MatchZoo is a toolkit for text matching. It was developed with a focus on facilitating the designing, comparing and sharing of deep text matching models. There are a number of deep matching methods, such as DRMM, MatchPyramid, MV-LSTM, aNMM, DUET, ARC-I, ARC-II, DSSM, and CDSSM, designed with a unified interface (collection of papers: awesome-neural-models-for-semantic-match). Potential tasks related to MatchZoo include document retrieval, question answering, conversational response ranking, paraphrase identification, etc. We are always happy to receive any code contributions, suggestions, comments from all our MatchZoo users.
Tasks | Text 1 | Text 2 | Objective |
---|---|---|---|
Paraphrase Indentification | string 1 | string 2 | classification |
Textual Entailment | text | hypothesis | classification |
Question Answer | question | answer | classification/ranking |
Conversation | dialog | response | classification/ranking |
Information Retrieval | query | document | ranking |
MatchZoo is still under development. Before the first stable release (1.0), please clone the repository and run
git clone https://github.com/faneshion/MatchZoo.git
cd MatchZoo
python setup.py install
In the main directory, this will install the dependencies automatically.

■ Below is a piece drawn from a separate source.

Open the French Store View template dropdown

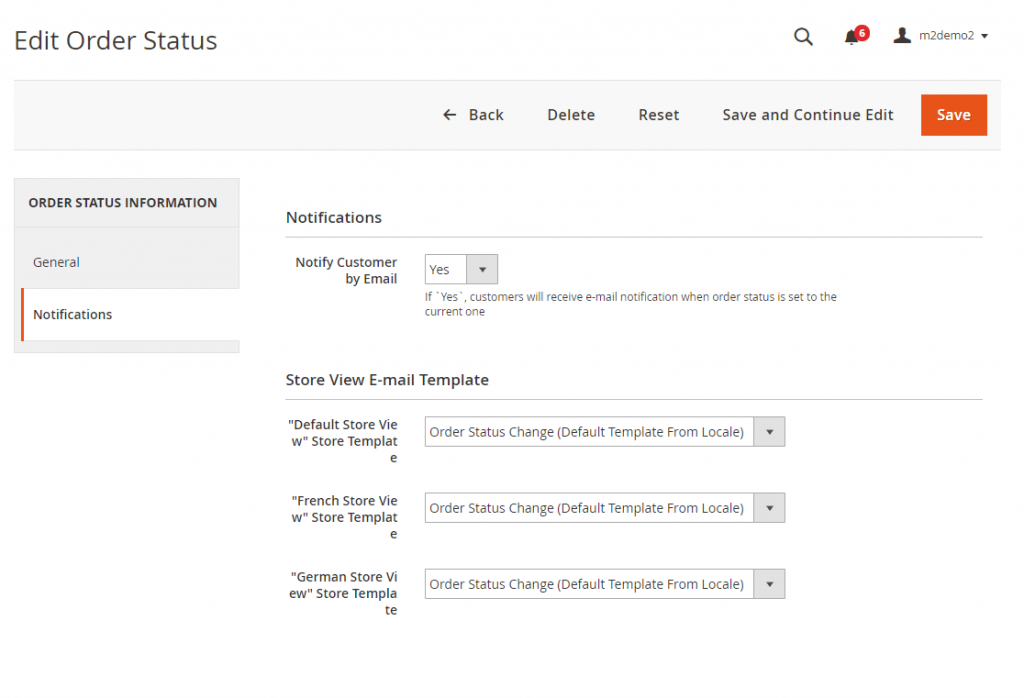point(769,508)
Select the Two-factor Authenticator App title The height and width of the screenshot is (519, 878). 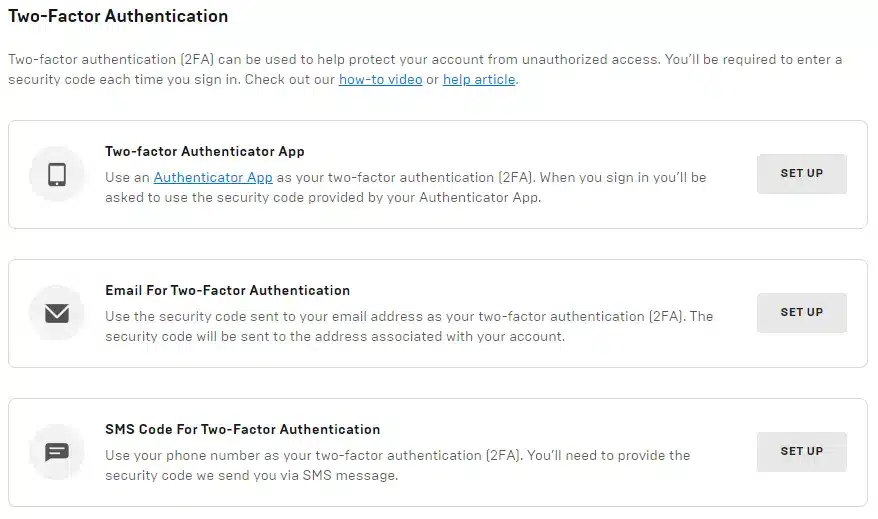coord(205,152)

For usage examples, you can run
python matchzoo/main.py --phase train --model_file examples/toy_example/config/arci_ranking.config
python matchzoo/main.py --phase predict --model_file examples/toy_example/config/arci_ranking.config
The architecture of the MatchZoo toolkit is described in the Figure in what follows,
There are three major modules in the toolkit, namely data preparation, model construction, training and evaluation, respectively. These three modules are actually organized as a pipeline of data flow.The data preparation module aims to convert dataset of different text matching tasks into a unified format as the input of deep matching models. Users provide datasets which contains pairs of texts along with their labels, and the module produces the following files.

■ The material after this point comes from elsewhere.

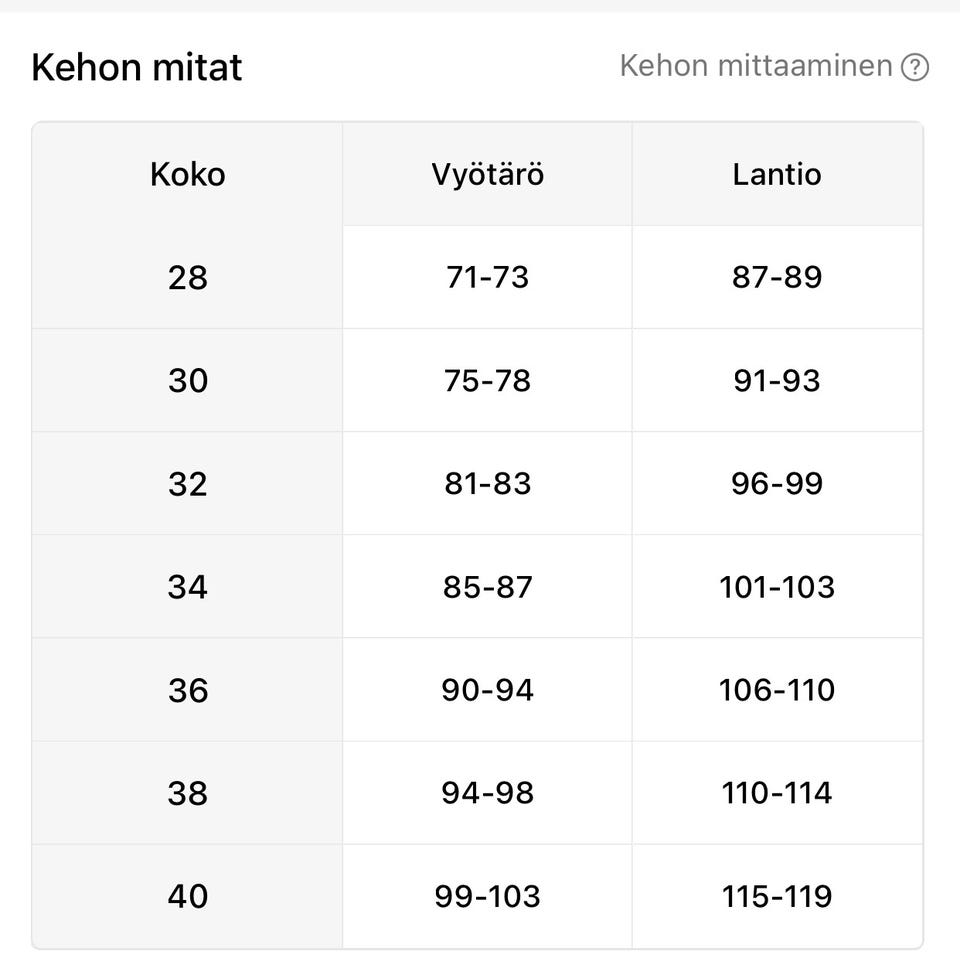
Task: Click hip measurement 110-114 cell
Action: click(777, 793)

- Word Dictionary: records the mapping from each word to a unique identifier called wid. Words that are too frequent (e.g. stopwords), too rare or noisy (e.g. fax numbers) can be filtered out by predefined rules.
- Corpus File: records the mapping from each text to a unique identifier called tid, along with a sequence of word identifiers contained in that text. Note here each text is truncated or padded to a fixed length customized by users.

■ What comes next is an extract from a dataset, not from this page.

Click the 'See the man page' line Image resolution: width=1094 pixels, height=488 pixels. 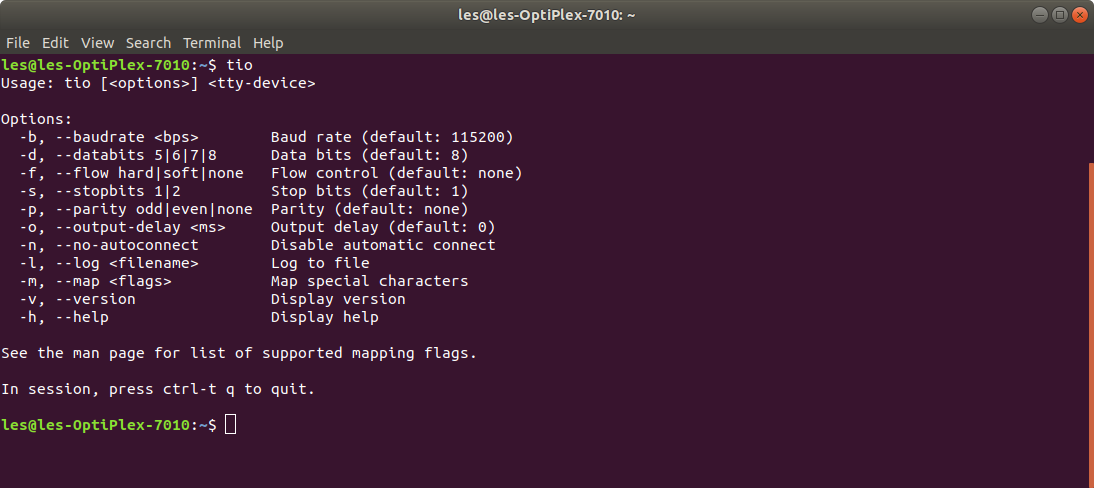point(239,353)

- Relation File: is used to store the relationship between two texts, each line containing a pair of tids and the corresponding label.
- Detailed Input Data Format: a detailed explaination of input data format can be found in MatchZoo/data/toy_example/readme.md.
In the model construction module, we employ Keras library to help users build the deep matching model layer by layer conveniently. The Keras libarary provides a set of common layers widely used in neural models, such as convolutional layer, pooling layer, dense layer and so on. To further facilitate the construction of deep text matching models, we extend the Keras library to provide some layer interfaces specifically designed for text matching.
Moreover, the toolkit has implemented two schools of representative deep text matching models, namely representation-focused models and interaction-focused models [Guo et al.].
For learning the deep matching models, the toolkit provides a variety of objective functions for regression, classification and ranking. For example, the ranking-related objective functions include several well-known pointwise, pairwise and listwise losses. It is flexible for users to pick up different objective functions in the training phase for optimization. Once a model has been trained, the toolkit could be used to produce a matching score, predict a matching label, or rank target texts (e.g., a document) against an input text.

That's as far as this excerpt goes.